▶ **TRAVAIL À RÉALISER**
• 1. D'après le passage sur Denise Affonço, à quelle date doit-elle quitter sa résidence de Phnom Penh ?
• 2. Rédigez la suite du passage sur Denise Affonço en partant de sa dernière phrase.

En avril 1975, sur ordre des Khmers rouges qui viennent d’investir la ville, Denise Affonço doit quitter sa résidence de Phnom Penh en compagnie de son mari et de ses deux enfants pour partir vers les camps de travail forcé en pleine jungle cambodgienne. Avec leur victoire, les Khmers rouges mettent fin à cinq ans de guerre contre la république khmère pro-américaine dirigée par Lon Pol. Les Cambodgiens les accueillent en libérateurs mais la réalité ne tarde pas à amener d’immenses déceptions pour employer un euphémisme. Le mari de Denise est communiste et voue une confiance totale aux Khmers rouges. Denise ne tarde pas à regretter de ne pas avoir quitté le pays à temps. Elle et sa famille subiront les longues heures pénibles de travail aux champs sous un soleil de plomb avec pour seule nourriture une soupe claire de riz peu nourrissante. La débrouillardise est alors essentielle pour la survie. Il faut compléter ce maigre régime par tout ce qu’on peut trouver de comestible : insectes, vers, chenilles, grenouilles etc.

Denise raconte ces quatre années d’enfer avec réalisme et pudeur. Son regard d’adulte intelligente et instruite donne un bon aperçu de ce qu’était le régime infernal des Khmers rouges. Après avoir perdu son mari et sa fille, elle décide de s’accrocher et de survivre par tous les moyens. Elle deviendra une voleuse, une mendiante, une menteuse mais tant pis, elle tient à la vie plus que tout afin de pouvoir témoigner des atrocités subies.

▶ **EXTRAIT DE DONNÉES**
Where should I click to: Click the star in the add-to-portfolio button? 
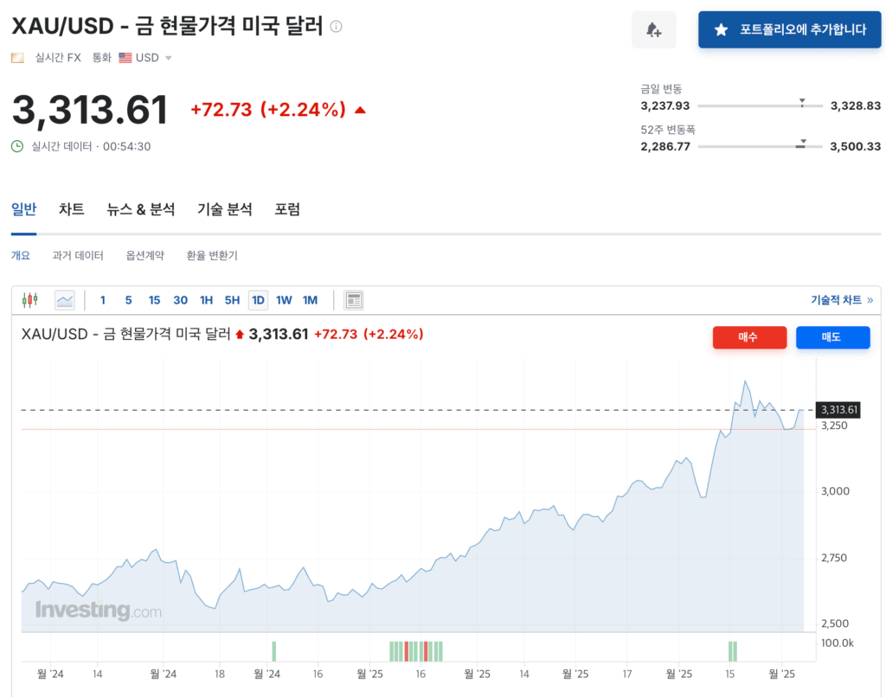721,29
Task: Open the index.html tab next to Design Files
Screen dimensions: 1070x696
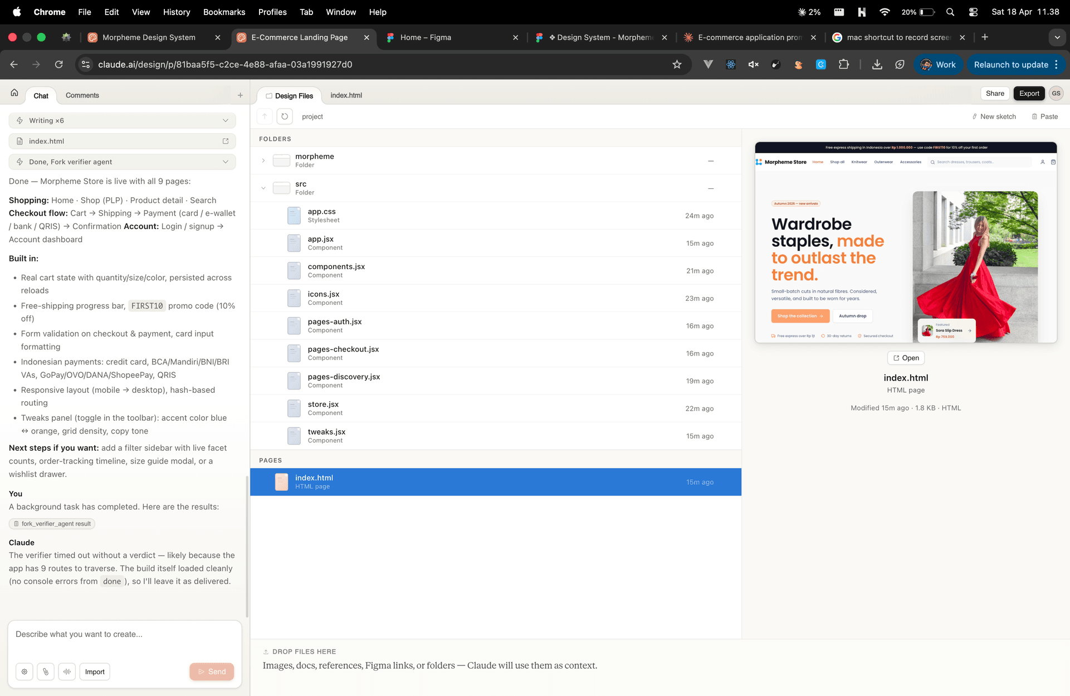Action: (x=346, y=95)
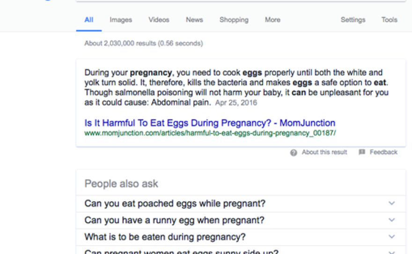
Task: Click the Feedback flag icon
Action: 362,152
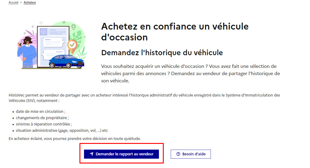The image size is (310, 168).
Task: Click the paper plane icon on Demander button
Action: coord(92,154)
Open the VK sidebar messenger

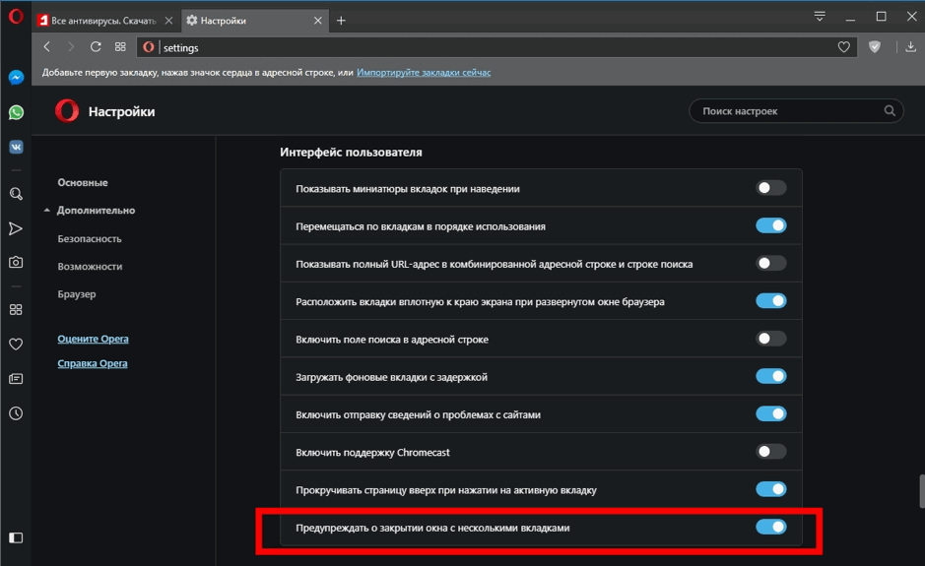point(16,147)
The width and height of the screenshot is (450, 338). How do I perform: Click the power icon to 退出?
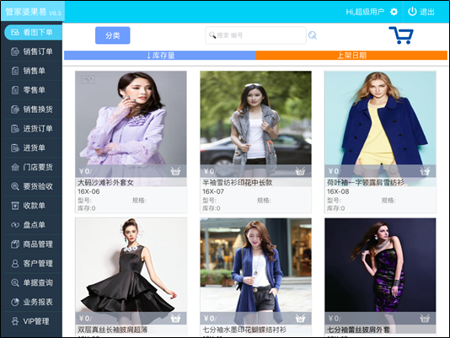412,12
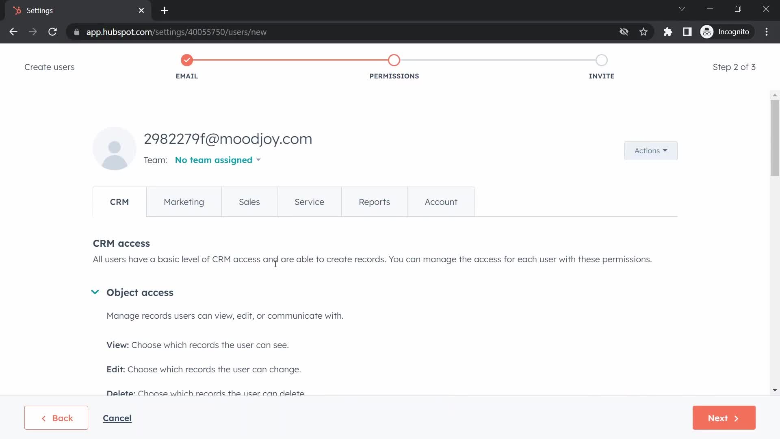Click the browser refresh icon

(52, 32)
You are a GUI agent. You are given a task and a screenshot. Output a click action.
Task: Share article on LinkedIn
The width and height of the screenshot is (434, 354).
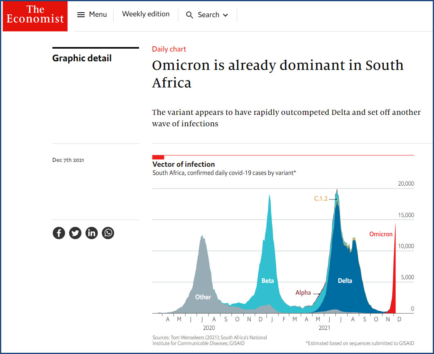coord(92,233)
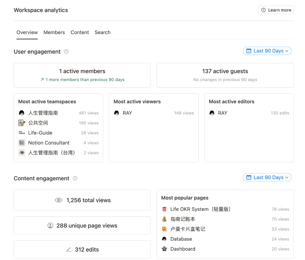
Task: Click the help icon next to Content engagement
Action: [x=75, y=178]
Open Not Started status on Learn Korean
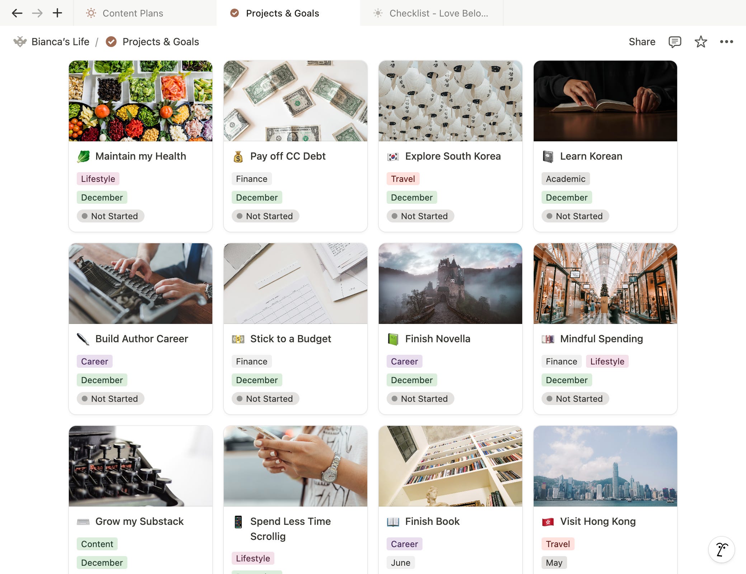Viewport: 746px width, 574px height. coord(575,216)
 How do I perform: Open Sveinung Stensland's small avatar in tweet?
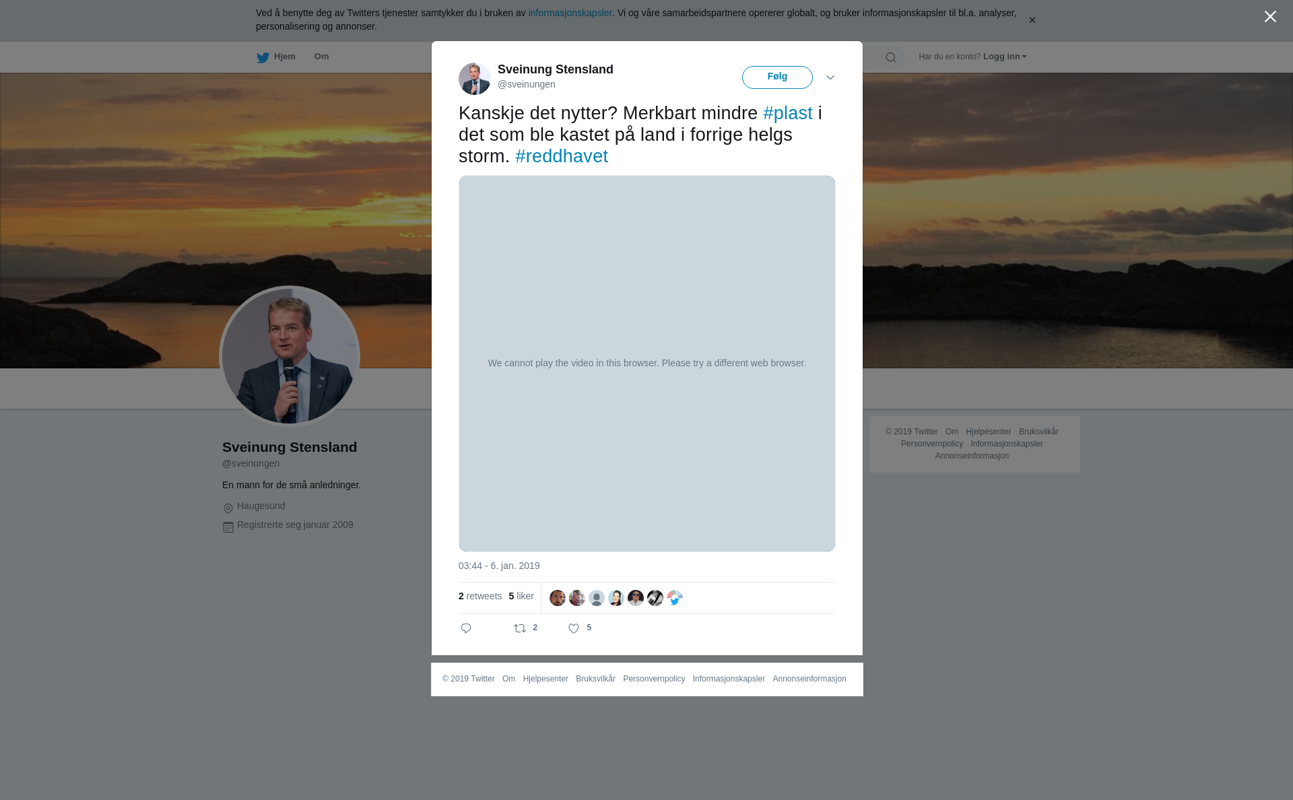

▶ **CORRIGÉ DE L'EXERCICE**
• 1. En avril 1975.

• 2.
Comme bien d’autres, sa délivrance sera pour elle une source de joie inépuisable. Les Vietnamiens libèrent le pays et viennent en aide aux réfugiés survivants dont la plupart sont très mal en point moralement et physiquement. Comment pourrait-il en être autrement lorsqu’on vous demande d’exécuter un travail très dur avec le ventre vide ? Seuls les plus résistants et les plus malins réussirent à survivre dans ces conditions terribles.

De retour à la liberté, Denise doit se refaire un semblant de vie normale. Mais sa seule idée est de quitter ce pays par tous les moyens. Elle possède la nationalité française et désire émigrer dans ce pays en compagnie de son fils de quinze ans afin d’oublier les horreurs du Cambodge.

J’aime lire ce genre de récits. Ils me font apprécier mon confort et mon bien-être et lorsque l’envie me vient de me plaindre au sujet de petits ennuis de la vie quotidienne, je repense à Denise et le courage me revient instantanément. Mieux que tous les livres de psychologie à mon avis.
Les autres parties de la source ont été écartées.